[Date Prev][Date Next][Thread Prev][Thread Next]
[Date Index]
[Thread Index]
- Subject: Re: LPeg support for utf-8
- From: Tony Finch <dot@...>
- Date: Wed, 6 Apr 2011 10:52:02 +0100
Thomas Harning Jr. <harningt@gmail.com> wrote:
>
> As for suggestions on implementation... I would recommend the following:
> uP (codepoint) - receive codepoint as an integer and return the
> appropriate literal match
This is a bit confusing since it clashes with the existing lpeg.P
function. Also it has exactly the same semantics as your suggested
lpeg.uS.
> uR (start_codepoint1, end_codepoint1, (start_codepointx,
> end_codepointx)*) - receive pairs of codepoints as integers and create
> an optimal range match
> uR (table of codepoint pairs) - effectively the same as uR with the
> table unpacked... not sure if this would be important enough
> uS (codepoint_1, (codepoint_x)*) - returns a set match on each of the
> listed codepoints
> uS (table of codepoints) - returns a set match on the list of
> codepoints in the table
All of these should take UTF-8 strings as arguments from which lpeg should
extract a list of codepoints or codepoint pairs, as in the existing lpeg.R
and lpeg.S functions.
> A utility to return the utf-8 representation of a given codepoint
> would also be useful in testing (both LPeg itself and relying
> applications) to avoid having to roll your own tool to encode utf-8.

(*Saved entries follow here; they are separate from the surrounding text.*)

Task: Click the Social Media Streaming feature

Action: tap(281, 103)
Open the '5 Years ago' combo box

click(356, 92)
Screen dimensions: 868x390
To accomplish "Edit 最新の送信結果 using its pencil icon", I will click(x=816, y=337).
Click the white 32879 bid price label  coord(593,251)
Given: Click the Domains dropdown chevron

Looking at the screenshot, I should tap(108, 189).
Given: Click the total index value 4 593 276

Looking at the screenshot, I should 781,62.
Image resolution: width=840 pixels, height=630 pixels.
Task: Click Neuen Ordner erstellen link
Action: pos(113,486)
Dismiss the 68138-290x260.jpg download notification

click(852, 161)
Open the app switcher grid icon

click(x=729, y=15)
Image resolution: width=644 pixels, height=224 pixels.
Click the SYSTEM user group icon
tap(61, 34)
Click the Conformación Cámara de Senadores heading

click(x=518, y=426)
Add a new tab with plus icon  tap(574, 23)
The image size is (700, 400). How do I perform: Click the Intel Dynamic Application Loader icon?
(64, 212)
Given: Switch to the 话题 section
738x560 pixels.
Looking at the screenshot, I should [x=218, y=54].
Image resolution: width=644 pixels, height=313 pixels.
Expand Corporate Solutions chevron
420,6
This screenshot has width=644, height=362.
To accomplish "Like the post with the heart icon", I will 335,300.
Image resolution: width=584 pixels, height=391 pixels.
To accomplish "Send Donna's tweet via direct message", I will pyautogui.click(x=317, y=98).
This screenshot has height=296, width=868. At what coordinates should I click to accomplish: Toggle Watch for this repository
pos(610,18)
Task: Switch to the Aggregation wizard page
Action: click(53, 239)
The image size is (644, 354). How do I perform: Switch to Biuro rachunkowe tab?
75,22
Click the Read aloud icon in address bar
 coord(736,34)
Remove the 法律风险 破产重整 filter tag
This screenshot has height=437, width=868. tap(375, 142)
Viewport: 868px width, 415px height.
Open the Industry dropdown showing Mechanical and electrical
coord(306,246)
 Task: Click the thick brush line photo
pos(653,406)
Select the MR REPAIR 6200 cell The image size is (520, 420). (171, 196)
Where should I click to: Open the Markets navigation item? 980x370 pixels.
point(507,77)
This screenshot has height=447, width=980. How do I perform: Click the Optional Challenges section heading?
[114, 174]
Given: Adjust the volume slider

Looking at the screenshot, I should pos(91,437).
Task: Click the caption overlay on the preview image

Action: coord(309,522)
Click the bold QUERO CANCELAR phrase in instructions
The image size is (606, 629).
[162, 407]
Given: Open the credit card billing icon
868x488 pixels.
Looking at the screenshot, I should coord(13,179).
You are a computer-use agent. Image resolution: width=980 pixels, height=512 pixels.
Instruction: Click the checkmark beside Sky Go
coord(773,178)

Actually if you have this function then the expanded versions of the lpeg
functions that you suggested would be redundant. You sould just write
lpeg.uS(toutf8(8,10,13,32,0xA0,0x202F,0x205F,0x3000,0xFEFF)) + lpeg.uR(toutf8(0x2000,0x200b))
Tony.
--
f.anthony.n.finch <dot@dotat.at> http://dotat.at/
German Bight, Humber, Thames, Dover: Southwest 5 or 6, increasing 7 for a time
in German Bight, veering west 4 or 5 later. Slight or moderate, occasionally
rough in German Bight. Fog patches. Moderate or good, occasionally very poor.